# [ABOUT THIS TASK]
Retype, word for word, every line from the one holding "Click the Sept 2021 axis label" through the one holding "Play the shooting" in the entries below, both included, and only those lines.

# [PROVIDED DATA]
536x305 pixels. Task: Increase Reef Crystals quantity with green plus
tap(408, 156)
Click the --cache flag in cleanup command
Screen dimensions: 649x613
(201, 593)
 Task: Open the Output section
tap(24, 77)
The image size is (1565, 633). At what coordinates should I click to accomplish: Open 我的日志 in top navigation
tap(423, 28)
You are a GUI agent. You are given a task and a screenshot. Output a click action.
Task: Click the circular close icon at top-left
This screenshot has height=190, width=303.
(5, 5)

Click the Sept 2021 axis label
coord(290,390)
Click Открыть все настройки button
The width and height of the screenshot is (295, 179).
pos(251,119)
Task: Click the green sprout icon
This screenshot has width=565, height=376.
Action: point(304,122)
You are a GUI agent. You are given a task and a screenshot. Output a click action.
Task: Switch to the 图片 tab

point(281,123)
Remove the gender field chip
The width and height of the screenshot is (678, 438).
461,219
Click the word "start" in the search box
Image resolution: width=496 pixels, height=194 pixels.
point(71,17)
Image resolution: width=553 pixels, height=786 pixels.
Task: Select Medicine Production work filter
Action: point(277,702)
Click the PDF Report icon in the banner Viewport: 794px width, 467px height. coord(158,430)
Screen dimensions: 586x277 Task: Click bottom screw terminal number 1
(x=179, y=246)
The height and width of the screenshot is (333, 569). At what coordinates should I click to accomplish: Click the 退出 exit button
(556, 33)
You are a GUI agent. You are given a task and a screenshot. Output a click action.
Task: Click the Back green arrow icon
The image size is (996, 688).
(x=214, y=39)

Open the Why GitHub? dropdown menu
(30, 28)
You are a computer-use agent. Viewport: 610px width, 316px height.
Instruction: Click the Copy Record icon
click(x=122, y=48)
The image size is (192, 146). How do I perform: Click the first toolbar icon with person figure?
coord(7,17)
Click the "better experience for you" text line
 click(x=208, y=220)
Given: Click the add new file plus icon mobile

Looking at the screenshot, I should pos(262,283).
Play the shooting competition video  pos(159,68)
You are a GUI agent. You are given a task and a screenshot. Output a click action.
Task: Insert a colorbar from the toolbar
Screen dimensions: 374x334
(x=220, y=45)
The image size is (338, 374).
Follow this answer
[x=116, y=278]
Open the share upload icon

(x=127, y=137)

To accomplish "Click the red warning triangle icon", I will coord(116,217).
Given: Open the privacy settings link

# [RESPONSE AREA]
Click the Sept 2021 axis label
coord(290,390)
Click Открыть все настройки button
The width and height of the screenshot is (295, 179).
pos(251,119)
Task: Click the green sprout icon
This screenshot has width=565, height=376.
Action: point(304,122)
You are a GUI agent. You are given a task and a screenshot. Output a click action.
Task: Switch to the 图片 tab

point(281,123)
Remove the gender field chip
The width and height of the screenshot is (678, 438).
461,219
Click the word "start" in the search box
Image resolution: width=496 pixels, height=194 pixels.
point(71,17)
Image resolution: width=553 pixels, height=786 pixels.
Task: Select Medicine Production work filter
Action: point(277,702)
Click the PDF Report icon in the banner Viewport: 794px width, 467px height. coord(158,430)
Screen dimensions: 586x277 Task: Click bottom screw terminal number 1
(x=179, y=246)
The height and width of the screenshot is (333, 569). At what coordinates should I click to accomplish: Click the 退出 exit button
(556, 33)
You are a GUI agent. You are given a task and a screenshot. Output a click action.
Task: Click the Back green arrow icon
The image size is (996, 688).
(x=214, y=39)

Open the Why GitHub? dropdown menu
(30, 28)
You are a computer-use agent. Viewport: 610px width, 316px height.
Instruction: Click the Copy Record icon
click(x=122, y=48)
The image size is (192, 146). How do I perform: Click the first toolbar icon with person figure?
coord(7,17)
Click the "better experience for you" text line
 click(x=208, y=220)
Given: Click the add new file plus icon mobile

Looking at the screenshot, I should pos(262,283).
Play the shooting competition video  pos(159,68)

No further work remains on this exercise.